Over the past quarter-millennium, no universalising countervailing influence has been able to breach this identitarian consensus. Indeed, only two serious stabs have been made by rationalists to undermine religious authority, the first of which was the zestful Utilitarian attack of the early 19th century on a range of religious customs. The second was the largely passive revolution of 1947, when the baton passed from an English to Indian elite, committed notionally to secularism. But Hindu and Muslim personal law remained on the books.

Of course, none of this is to suggest that Hastings is to blame for Modi, or that a direct line can be drawn from 1772 to 1992, when Hindu fanatics sparked nationwide riots after tearing down Babur’s Mosque, a pivotal episode in the rise of Hindu nationalism. Rare though it was, precolonial India was no stranger to confessional violence between Hindus and Muslims, not least over matters of cow worship and slaughter. Yet the fact remains that Indians, in the main, clung to their primary identification as members of this and that sect and subcaste. It took British legal reform and Hindu and Muslim religious revivalism in the 18th century to convince a great many to start thinking of themselves above all as Hindus and Muslims.

Devolution added a further fillip to fanaticism. As the franchise expanded from the 1860s on, and first councils and then provinces fell into Indian hands, religion offered a crude shorthand for political difference. Hindus and Muslims milked votes through their respective positions on cows, and increasingly the stakes went beyond bovine blood, also encompassing human flesh. Here was the unholy alliance between votes and violence that would have crippling consequences for the country after independence. And the arrival of the new intellectual current of nationalism only compounded this confessional problem. Deciding to mine the rich vein of national identity, the Hindu-dominated Congress Party, established in 1885, propounded an anticolonialism which amounted to a sentimental tribute to Hindu gods. It unsurprisingly found itself at loggerheads with the Muslim League, founded in 1906, which successfully lobbied for a Muslim quota in the services and in parliament, essentially an electoral extrapolation of the Hastings principle. If still far from a foregone conclusion, the road to Partition was now clear.

By the time the cantankerous and identity-obsessed Mohandas Gandhi seized control of the Congress in 1920, it was, in a sense, already too late for course correction. Rather favourably disposed to Muslims unlike many a rabidly prejudiced Congressman, Gandhi nevertheless inaugurated a political style that precluded any semblance of common ground between Hindus and Muslims. “My Hindus” could strike deals with, even befriend, “you Muslims”, but any alliance between the two faiths could only ever be skin-deep. The chasm between Hindu and Muslim was far too existential to warrant any meaningful connection with a member of the opposite team. More dismayingly, Gandhi’s handpicked henchmen didn’t so much as even pay lip service to the official ideology of secularism. By 1937, a mere 2.2% of the party membership was Muslim; at the time, one in four Indians swore by Islam. When the bulk of the provinces fell to the Congress that year, the trial run at independence revealed what a farcically one-sided affair the party was. Cow slaughter bans were introduced. In schools, idolatry was forced down the throats of hapless Muslims. Not long after, in 1940, Jinnah’s Muslim League would demand a separate homeland for Muslims.

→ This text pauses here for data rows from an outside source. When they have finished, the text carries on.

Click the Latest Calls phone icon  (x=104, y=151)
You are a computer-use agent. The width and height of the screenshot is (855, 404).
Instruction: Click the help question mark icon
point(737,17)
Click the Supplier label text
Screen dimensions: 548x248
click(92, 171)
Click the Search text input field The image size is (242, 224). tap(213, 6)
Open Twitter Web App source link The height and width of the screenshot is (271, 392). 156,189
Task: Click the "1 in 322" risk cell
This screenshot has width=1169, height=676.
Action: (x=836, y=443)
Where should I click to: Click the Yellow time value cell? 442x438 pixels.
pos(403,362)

So it was that when the Brits Brexited the subcontinent seven years later, the transfer of power was accompanied by a carve-up: a largely Hindu India achieved independence sandwiched by two pools of Pakistan snipped from its sides.

Since independence, Indians have struggled to make one nation out of two communities. Already in the early Fifties, a purge of Muslims had left the higher echelons of the civil service entirely devoid of minorities. More recently, the Hindu nationalist BJP — in power since 2014 — has given carte blanche to Hindu militias to break up interfaith marriages and bulldoze Muslim homes. Its new citizenship law is designed to disenfranchise millions of Muslims in the borderlands. In cities such as Ahmedabad, laws have been passed preventing Muslims from buying and renting property in Hindu areas.

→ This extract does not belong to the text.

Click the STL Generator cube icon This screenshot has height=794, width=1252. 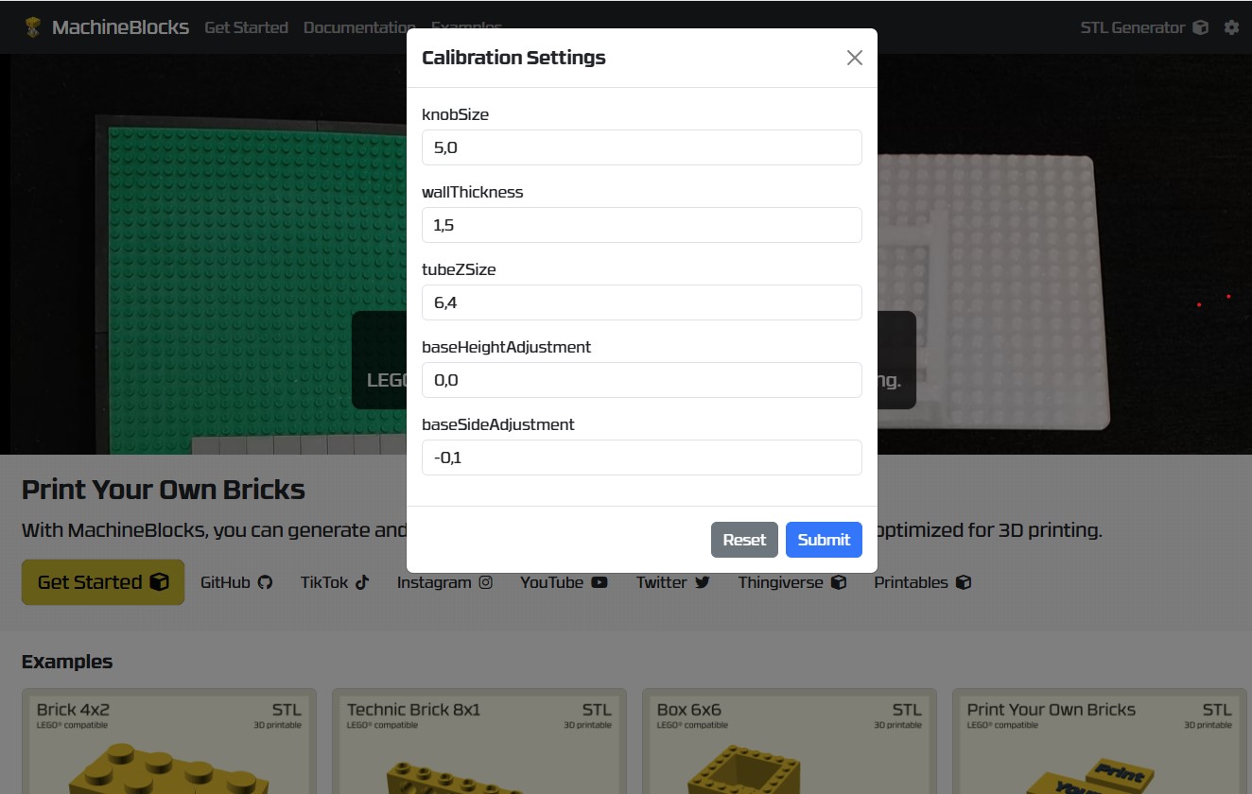[1200, 27]
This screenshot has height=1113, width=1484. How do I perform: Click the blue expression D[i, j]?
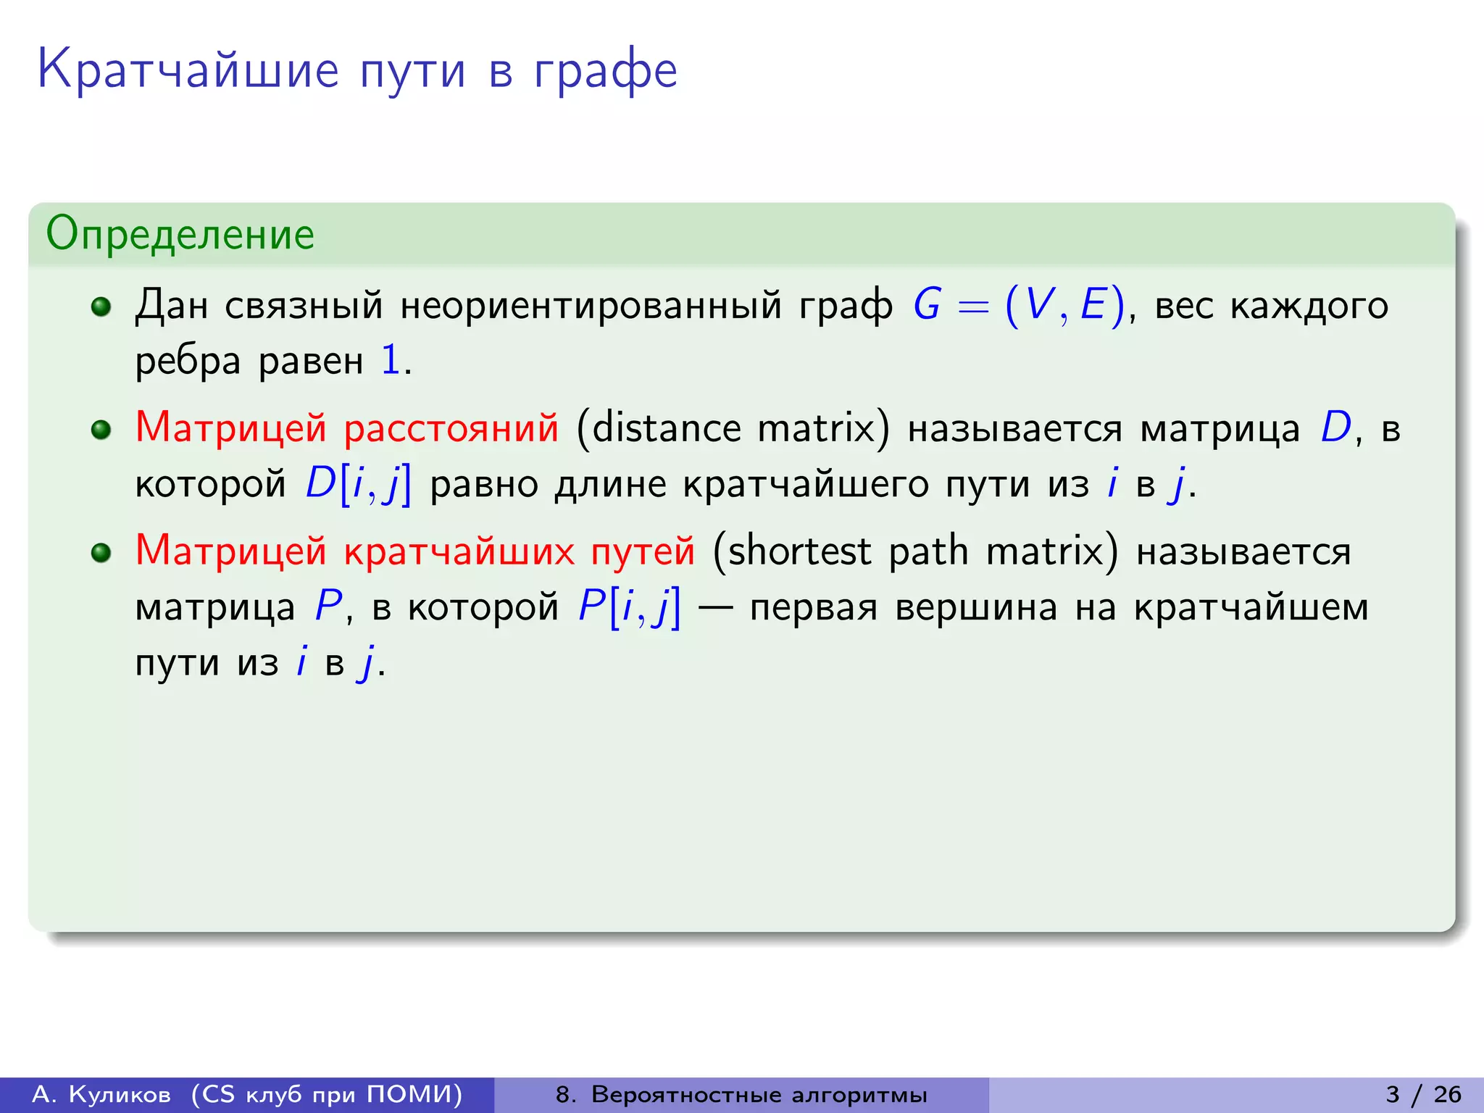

Detached observers will rightly point out such enormities are par for the course in young democracies, where the demos falls hostage to the ethnos. Indeed, the Indian dilemma is far from unique. As in the former colony, so in the metropole. Postwar Britain, too, was after a fashion a new nation, having just emerged out of the British Empire. It is no accident that the rise of English nationalism in the mid-century was roughly coeval with the rise of Hindu nationalism. As the historian Olivette Otele has recently reminded us in African Europeans, race mattered rather little in Europe in the age of empire; prejudice turned instead on religion.

“Postwar Britain, too, was after a fashion a new nation, having just emerged out of the British Empire.”

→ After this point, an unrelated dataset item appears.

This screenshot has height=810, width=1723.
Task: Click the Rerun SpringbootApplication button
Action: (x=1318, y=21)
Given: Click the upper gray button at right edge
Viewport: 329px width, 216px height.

The experience of black Britons in the 20th century confirms this. In their brilliant sociology of the British elite since Victorian times, Aaron Reeves and Sam Friedman recall an interview with a black British woman who contrasted her experience of Oxbridge in the Seventies (“Don’t come to my room while my parents are here. They don’t like coloureds,” she was told) with that of her parents in Thirties Oxbridge (they “absolutely loved it, so I had a slightly rose-tinted view of the whole thing. So I walked into the kind of prejudice that my mother never met. She was met by a lot of curiosity, but not overt racism”.)

Their strikingly different experiences point to a broader phenomenon. As a rule, modern empires have handled diversity better than nation states. In the latter, parochialism has all too often trumped cosmopolitanism; and prejudice, toleration. So it shouldn’t surprise us that the experience of a black Briton in the Thirties, when Britain was still an empire with at least a smidgen of commitment to ethnic plurality, was altogether different from that of her daughter in the Seventies, when Britain was in the throes of a rabidly intolerant postimperial nationalism. It is the reason why, despite being a Brexiteer, I maintain a theoretical sympathy to supranational projects, even the one that has gone horribly wrong next-door. For it can hardly be denied that Britain’s return to cosmopolitanism, in great part of Europhilic stamp, took the edge off English nationalism.

If Hindu nationalism has succeeded where English nationalism has failed, it is because identity politics has won out in India. Segregation in all its declensions — legal (the long shadow cast by Hastings and the orientalists); electoral (the marriage of votes and violence); social (Modi’s war on miscegenation and mixed neighbourhoods) — has been placed on a pedestal. Contrariwise, in England, a steady universalisation of laws has resulted in the dismantling of the pillars of minority oppression — Catholic emancipation in 1829; decriminalisation of homosexuality in 1967; abolition of blasphemy laws in 2008 — all the while steering clear of the kind of identitarian quotas and carve-outs, exemptions and exceptions, that have gained ever greater currency in India. It is no accident that, beyond the crenellated confines of the ivory tower, so few Brits set any store by racial or religious identity politics today. Compare Tommy Robinson’s itsy-bitsy fan base with that of Enoch Powell’s in his prime. Small wonder the far-Right’s brat summer proved to be such a damp squib.